━━━ Provided text
Yes and the knowledge that, “You’re damn right I’m ready and I can certainly be on the level.”
But of course you’re worried about it until you actually get in the game.
That’s what amazing, too, is that we’ve become such a family of friends and that rarely happens with a cast. Even with a small cast that’s rare but a large cast? For us to get along so well…I want, as much as I want to be on the show, I want to be able and continue these relationships with these wonderful people, my new friends. That’s been a huge gift.
And we get together on Wednesdays, whoever’s flashback episode it is, we go to their house and, whether they like it or not, it’s their responsibility to host the party. So, every Wednesday we get to touch base because a lot of the time we don’t get to film together. We’re all off shooting different parts. So, every Wednesday we pull it back together, we have some laughs and get inspired by each other and inspire each other.
You never hear these kinds of things.
No, you don’t.
To go with the ABC angle, Desperate Housewives have been doing so well but on the US magazines of the world it’s all about who’s fighting with who, who’s asking for more money…
Yeah, which is the norm, from what I’ve been told and that this is extremely rare. And I’m like, “Really? This is awesome.” And what’s difficult is that you get so close and Ian Somerhalder is no longer there and he’s a very good friend and it’s, “Argh!” I was getting into our fishing together.
━━━━━━
━━━ Data supplied
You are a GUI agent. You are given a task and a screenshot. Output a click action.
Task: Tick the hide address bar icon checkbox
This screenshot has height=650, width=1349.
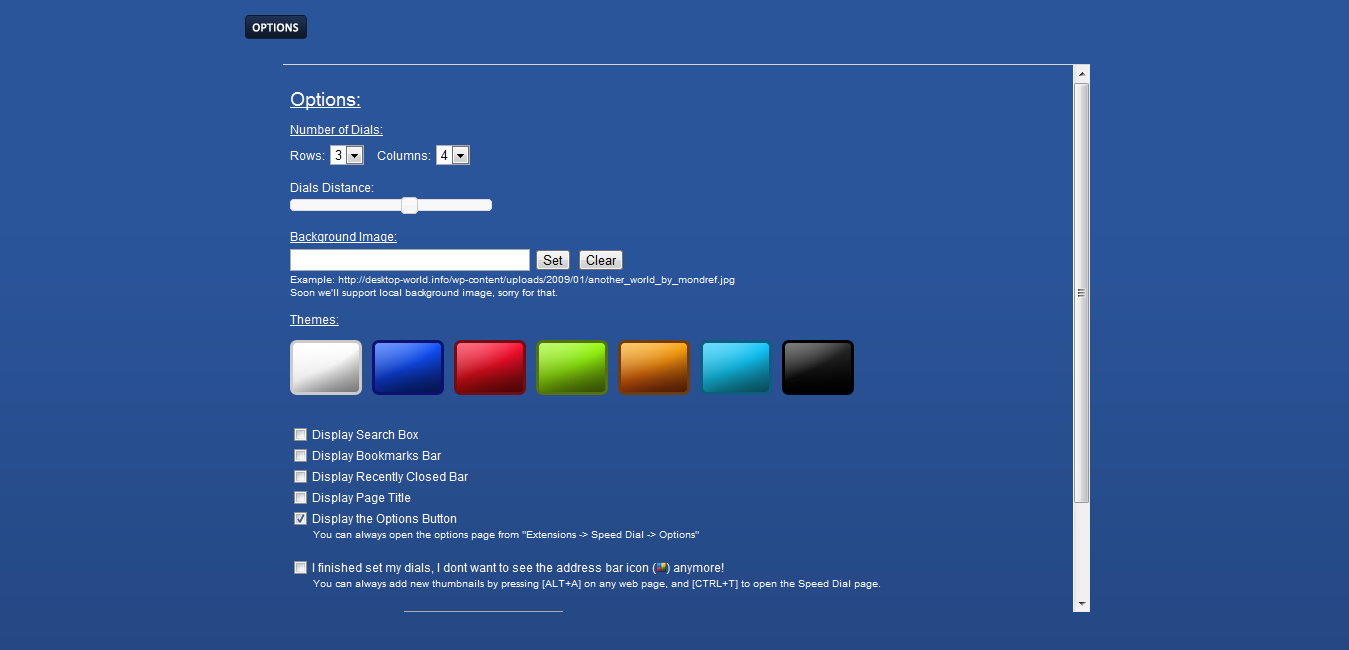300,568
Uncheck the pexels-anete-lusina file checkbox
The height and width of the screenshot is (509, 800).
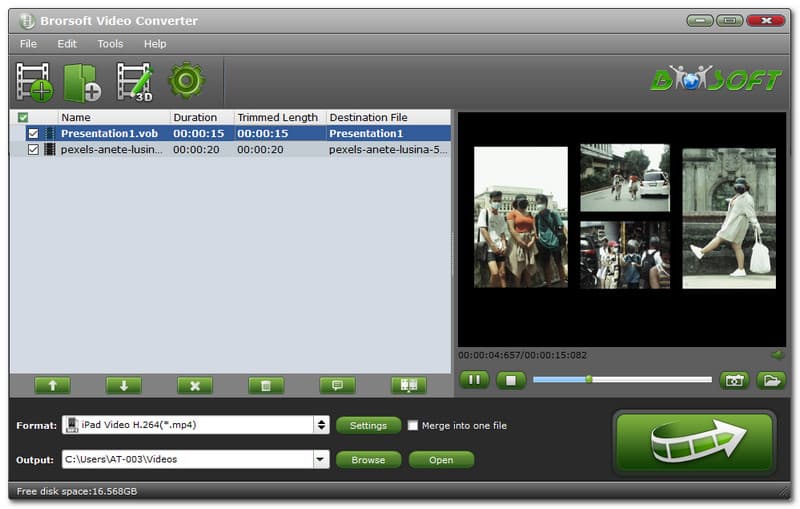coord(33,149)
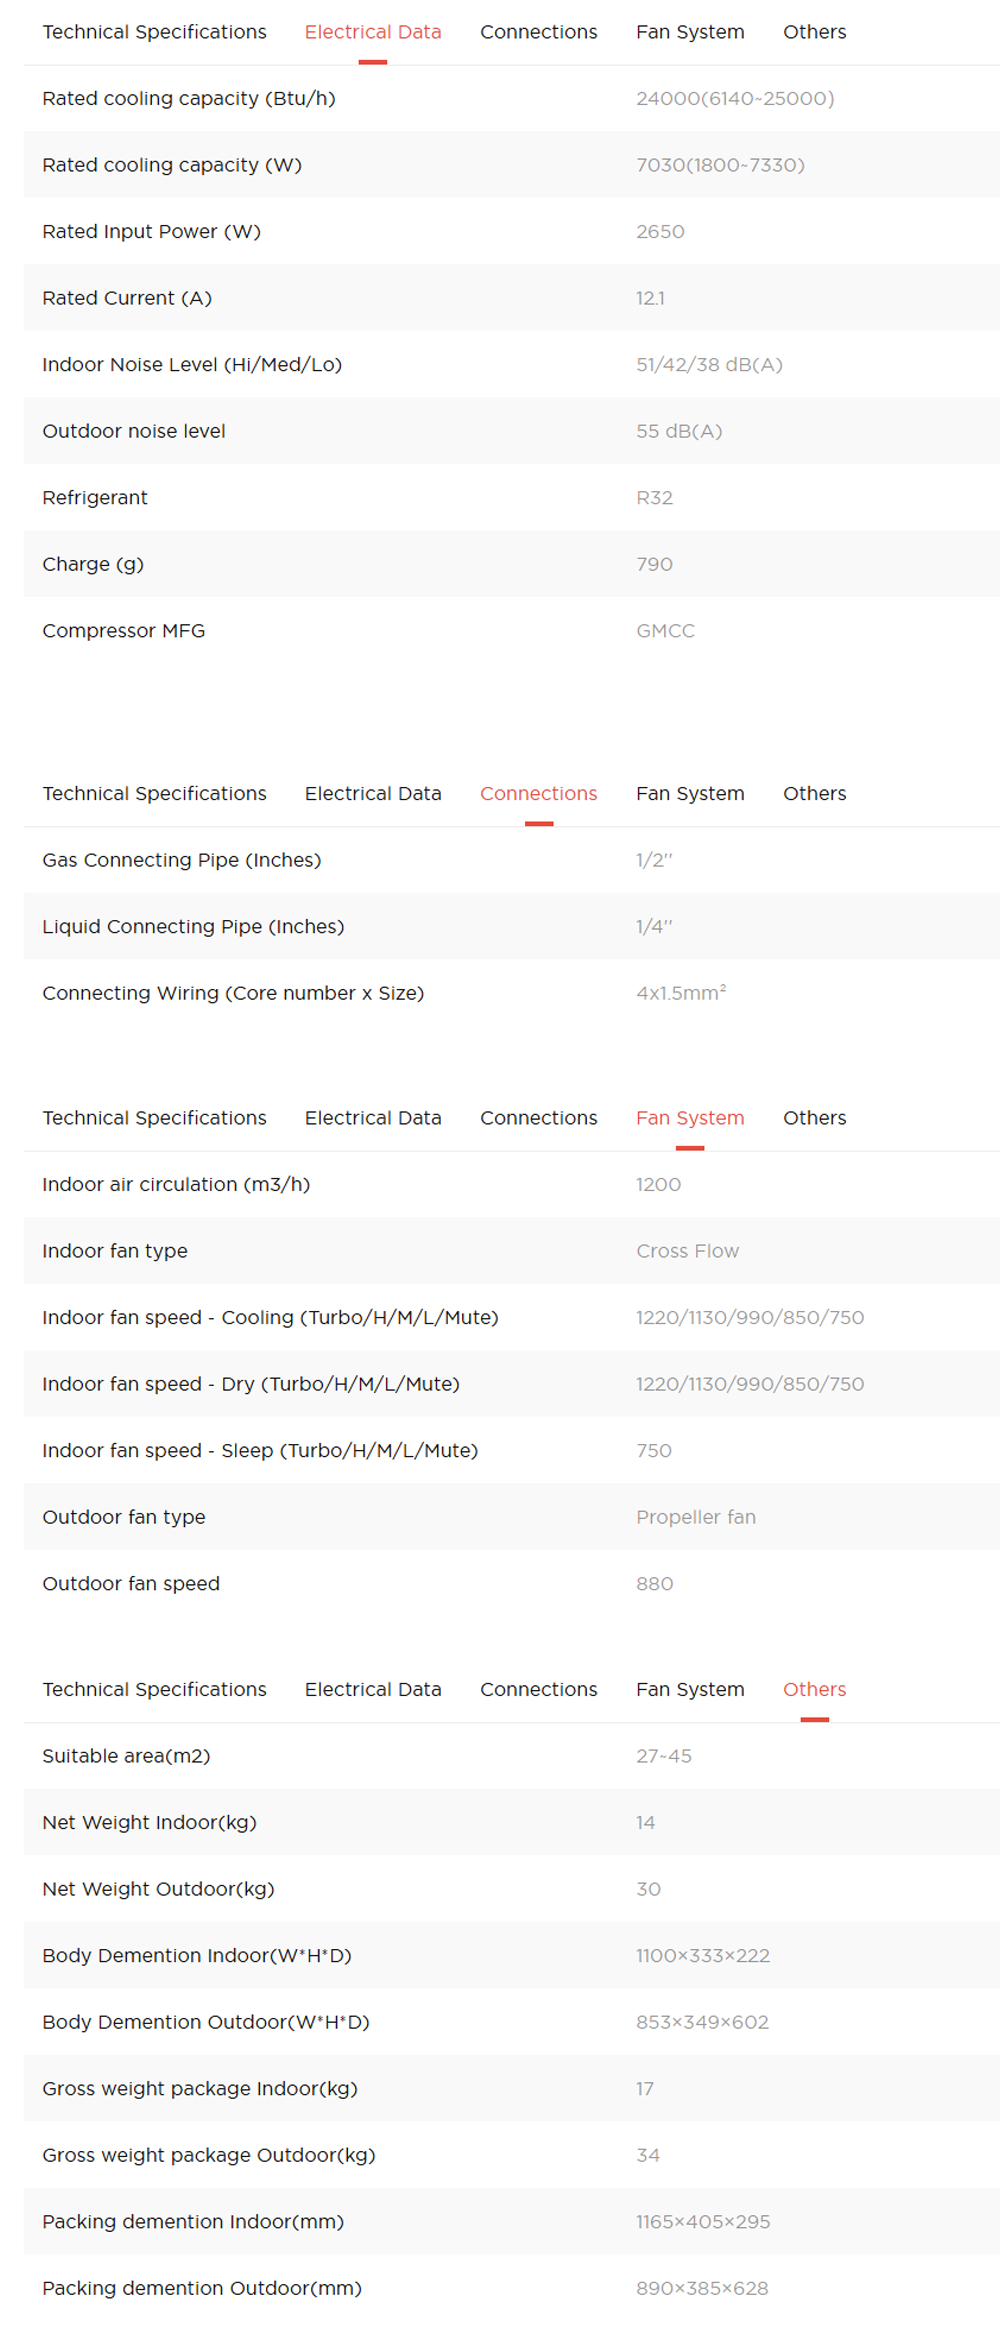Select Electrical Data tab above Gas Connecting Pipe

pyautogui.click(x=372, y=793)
━━━━━━
Task details = Repeat the portion of the interview excerpt above between "And we get together" and "kinds of things.", inclusive, with no changes.

Result of this exercise =
And we get together on Wednesdays, whoever’s flashback episode it is, we go to their house and, whether they like it or not, it’s their responsibility to host the party. So, every Wednesday we get to touch base because a lot of the time we don’t get to film together. We’re all off shooting different parts. So, every Wednesday we pull it back together, we have some laughs and get inspired by each other and inspire each other.
You never hear these kinds of things.